The entries below are to be repeated exactly as they stand.

Stored data:
________
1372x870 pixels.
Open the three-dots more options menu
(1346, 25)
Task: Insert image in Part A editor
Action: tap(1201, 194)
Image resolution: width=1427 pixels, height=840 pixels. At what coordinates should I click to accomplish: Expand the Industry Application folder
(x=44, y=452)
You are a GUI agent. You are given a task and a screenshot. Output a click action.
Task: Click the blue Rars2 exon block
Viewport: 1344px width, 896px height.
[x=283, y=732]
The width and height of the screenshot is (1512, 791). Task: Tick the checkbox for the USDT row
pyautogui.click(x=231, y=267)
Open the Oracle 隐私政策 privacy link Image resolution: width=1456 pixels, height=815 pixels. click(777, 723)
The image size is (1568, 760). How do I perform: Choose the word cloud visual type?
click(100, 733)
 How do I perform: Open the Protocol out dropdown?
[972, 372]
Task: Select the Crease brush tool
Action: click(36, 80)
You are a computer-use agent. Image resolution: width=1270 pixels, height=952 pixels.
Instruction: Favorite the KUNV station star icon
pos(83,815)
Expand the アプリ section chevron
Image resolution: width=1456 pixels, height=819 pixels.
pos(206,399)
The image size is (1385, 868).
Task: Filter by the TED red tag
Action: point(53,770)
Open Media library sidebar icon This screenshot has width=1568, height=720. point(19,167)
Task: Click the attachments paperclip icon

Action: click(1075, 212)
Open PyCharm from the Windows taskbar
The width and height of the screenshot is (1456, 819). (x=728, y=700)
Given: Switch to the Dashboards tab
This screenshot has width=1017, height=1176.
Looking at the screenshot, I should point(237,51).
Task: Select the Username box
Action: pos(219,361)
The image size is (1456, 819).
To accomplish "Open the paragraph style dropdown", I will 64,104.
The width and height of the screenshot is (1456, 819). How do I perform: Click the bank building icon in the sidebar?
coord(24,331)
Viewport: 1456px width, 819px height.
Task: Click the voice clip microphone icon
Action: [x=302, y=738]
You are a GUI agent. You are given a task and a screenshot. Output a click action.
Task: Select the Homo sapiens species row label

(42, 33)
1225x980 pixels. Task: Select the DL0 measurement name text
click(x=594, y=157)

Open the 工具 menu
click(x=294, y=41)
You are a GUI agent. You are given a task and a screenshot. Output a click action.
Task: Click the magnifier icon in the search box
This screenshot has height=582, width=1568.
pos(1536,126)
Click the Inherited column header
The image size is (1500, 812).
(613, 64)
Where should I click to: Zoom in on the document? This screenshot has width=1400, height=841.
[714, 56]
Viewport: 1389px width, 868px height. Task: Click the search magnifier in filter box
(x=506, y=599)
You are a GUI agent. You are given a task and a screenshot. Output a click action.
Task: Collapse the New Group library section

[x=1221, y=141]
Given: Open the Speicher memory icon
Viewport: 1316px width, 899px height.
________
FINISHED TASK:
1372x870 pixels.
Open the three-dots more options menu
(1346, 25)
Task: Insert image in Part A editor
Action: tap(1201, 194)
Image resolution: width=1427 pixels, height=840 pixels. At what coordinates should I click to accomplish: Expand the Industry Application folder
(x=44, y=452)
You are a GUI agent. You are given a task and a screenshot. Output a click action.
Task: Click the blue Rars2 exon block
Viewport: 1344px width, 896px height.
[x=283, y=732]
The width and height of the screenshot is (1512, 791). Task: Tick the checkbox for the USDT row
pyautogui.click(x=231, y=267)
Open the Oracle 隐私政策 privacy link Image resolution: width=1456 pixels, height=815 pixels. click(777, 723)
The image size is (1568, 760). How do I perform: Choose the word cloud visual type?
click(100, 733)
 How do I perform: Open the Protocol out dropdown?
[972, 372]
Task: Select the Crease brush tool
Action: click(36, 80)
You are a computer-use agent. Image resolution: width=1270 pixels, height=952 pixels.
Instruction: Favorite the KUNV station star icon
pos(83,815)
Expand the アプリ section chevron
Image resolution: width=1456 pixels, height=819 pixels.
pos(206,399)
The image size is (1385, 868).
Task: Filter by the TED red tag
Action: point(53,770)
Open Media library sidebar icon This screenshot has width=1568, height=720. point(19,167)
Task: Click the attachments paperclip icon

Action: click(1075, 212)
Open PyCharm from the Windows taskbar
The width and height of the screenshot is (1456, 819). (x=728, y=700)
Given: Switch to the Dashboards tab
This screenshot has width=1017, height=1176.
Looking at the screenshot, I should point(237,51).
Task: Select the Username box
Action: pos(219,361)
The image size is (1456, 819).
To accomplish "Open the paragraph style dropdown", I will 64,104.
The width and height of the screenshot is (1456, 819). How do I perform: Click the bank building icon in the sidebar?
coord(24,331)
Viewport: 1456px width, 819px height.
Task: Click the voice clip microphone icon
Action: [x=302, y=738]
You are a GUI agent. You are given a task and a screenshot. Output a click action.
Task: Select the Homo sapiens species row label

(42, 33)
1225x980 pixels. Task: Select the DL0 measurement name text
click(x=594, y=157)

Open the 工具 menu
click(x=294, y=41)
You are a GUI agent. You are given a task and a screenshot. Output a click action.
Task: Click the magnifier icon in the search box
This screenshot has height=582, width=1568.
pos(1536,126)
Click the Inherited column header
The image size is (1500, 812).
(613, 64)
Where should I click to: Zoom in on the document? This screenshot has width=1400, height=841.
[714, 56]
Viewport: 1389px width, 868px height. Task: Click the search magnifier in filter box
(x=506, y=599)
You are a GUI agent. You are given a task and a screenshot. Output a click action.
Task: Collapse the New Group library section

[x=1221, y=141]
Given: Open the Speicher memory icon
Viewport: 1316px width, 899px height.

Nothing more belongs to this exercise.